In Company B you can deny access to that function for the same operators in the Salespersons role.

eSignatures by company within role

Define eSignatures by company by role.

Program access by company within role

Define program access by company by role.

Activities/fields by company within role

Define activities and fields by company by role.

Access control by company within role

Define access control by company by role.
Field Description

Role configuration

When you select the Configure by role option for any of these configurations, you use the corresponding Browse icon to access the relevant program to define the role settings.

Role

Indicates the description for the role you are currently maintaining.

User interface

Indicate whether you want to configure the user interface for operators belonging to this role according to the role's settings.

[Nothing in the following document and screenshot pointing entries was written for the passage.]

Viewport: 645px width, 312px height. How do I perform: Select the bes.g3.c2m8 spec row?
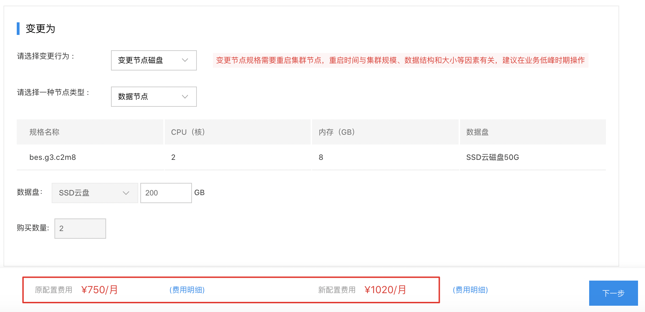pyautogui.click(x=53, y=157)
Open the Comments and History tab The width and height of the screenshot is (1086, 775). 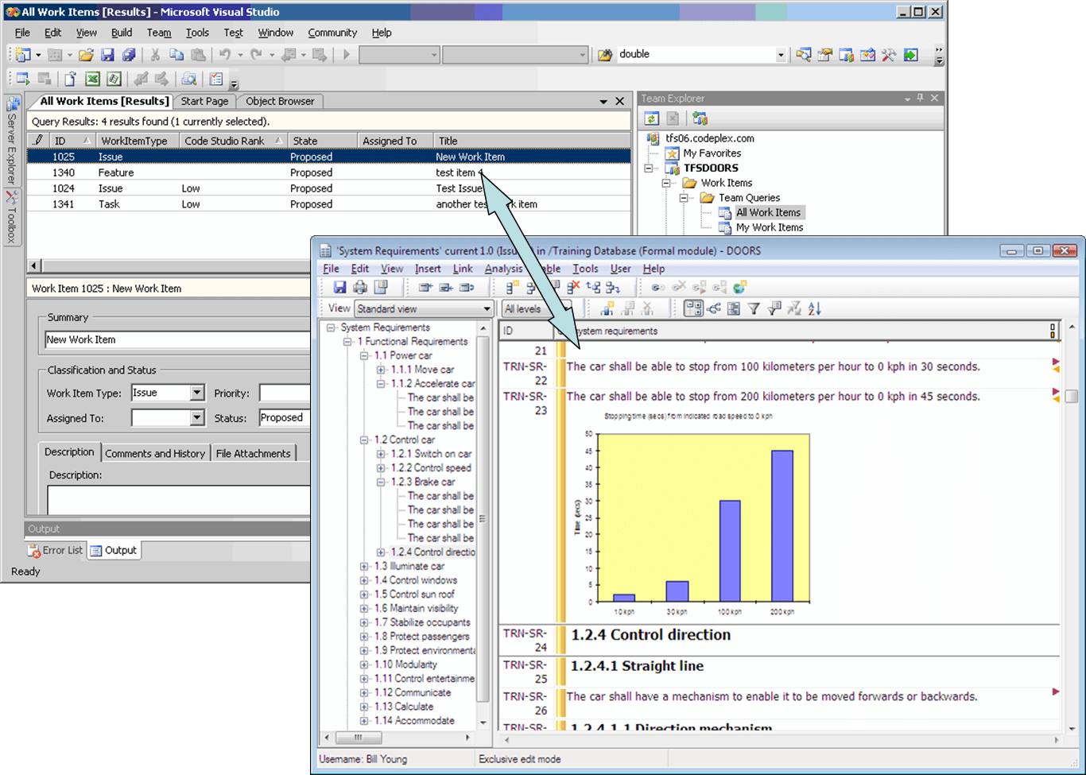155,453
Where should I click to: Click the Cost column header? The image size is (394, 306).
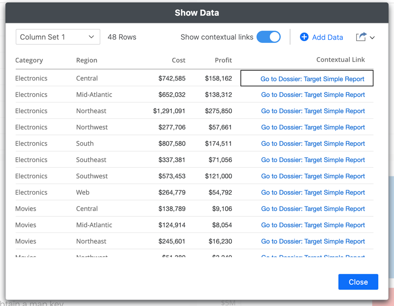[178, 60]
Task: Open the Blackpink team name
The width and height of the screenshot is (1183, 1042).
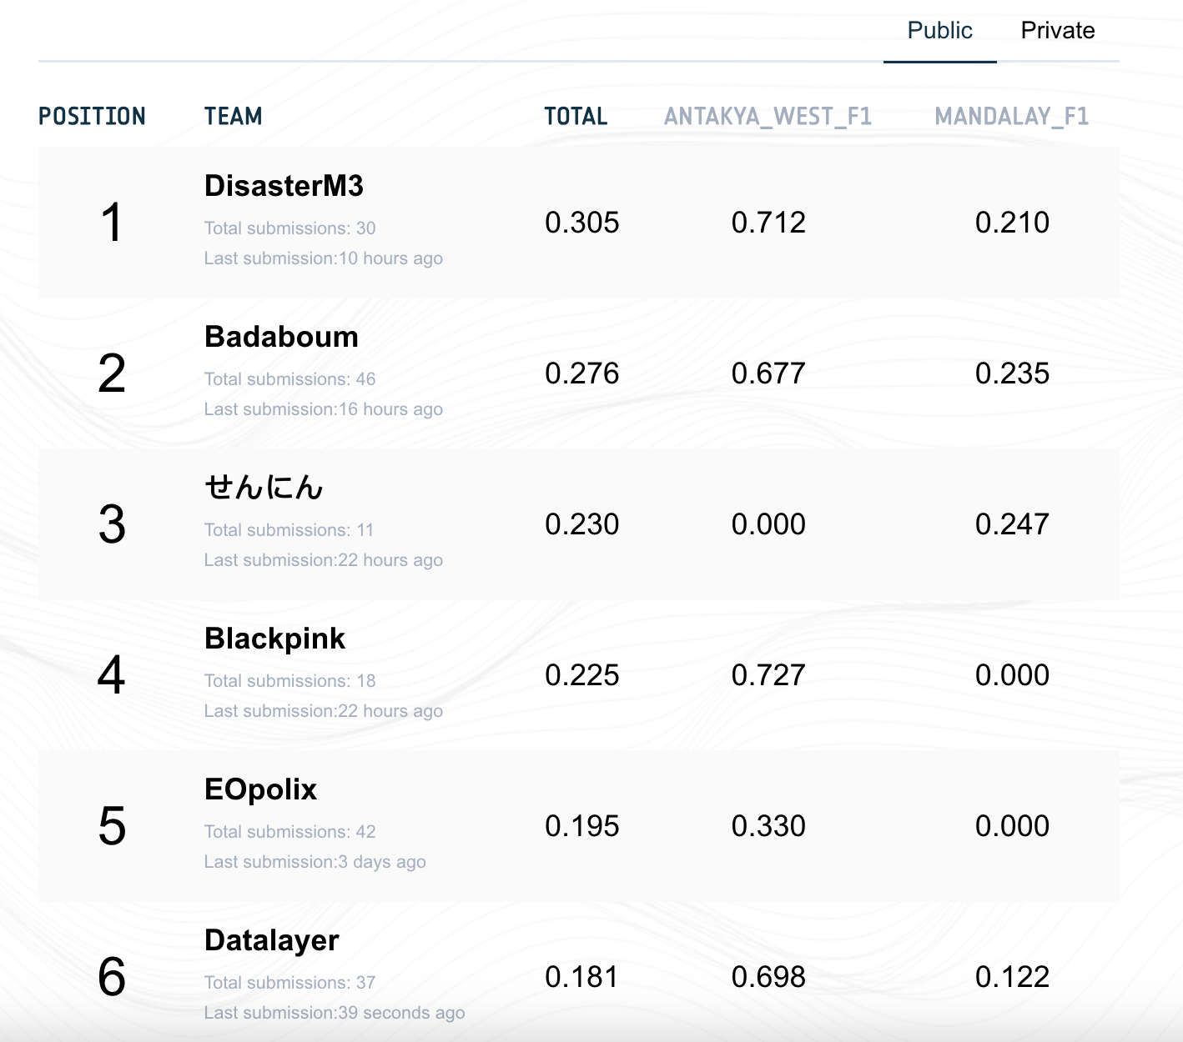Action: click(x=274, y=639)
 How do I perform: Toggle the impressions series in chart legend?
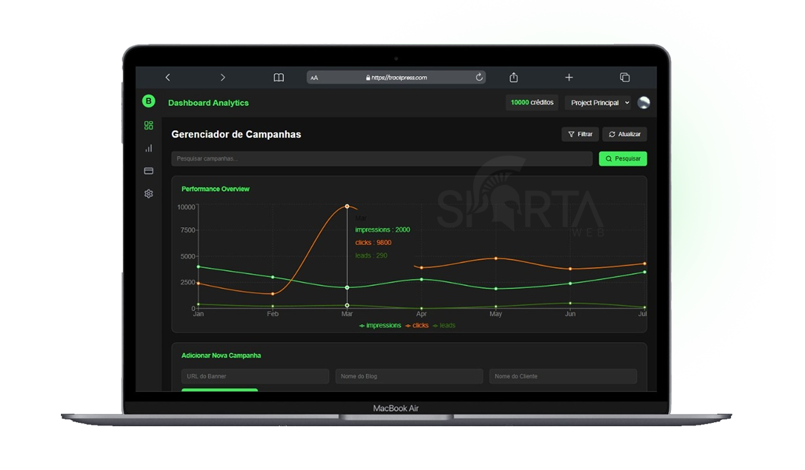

Elements of the user interface that you can customize range from docking panes and list views to display forms and entry forms.

eSignatures

Indicate whether you want to configure access to eSignatures for operators belonging to this role according to the role's settings.

Program access

Indicate whether you want to configure program access for operators belonging to this role according to the role's settings.

Activities and fields

Indicate whether you want to configure access to activities and fields for operators belonging to this role according to the role's settings.

Access control

Indicate whether you want to configure access control to key fields (e.g. banks, AP branches, AR branches, warehouses, etc.) for operators belonging to this role according to the role's settings.

Workflow

Indicate whether you want to configure access to workflows (and operations within workflows) for operators belonging to this role according to the role's settings.

This pane displays a tree view of the roles to which operators are currently assigned, together with the operators assigned to them.

This pane displays the list of operators defined for the current company and the roles to which they are linked.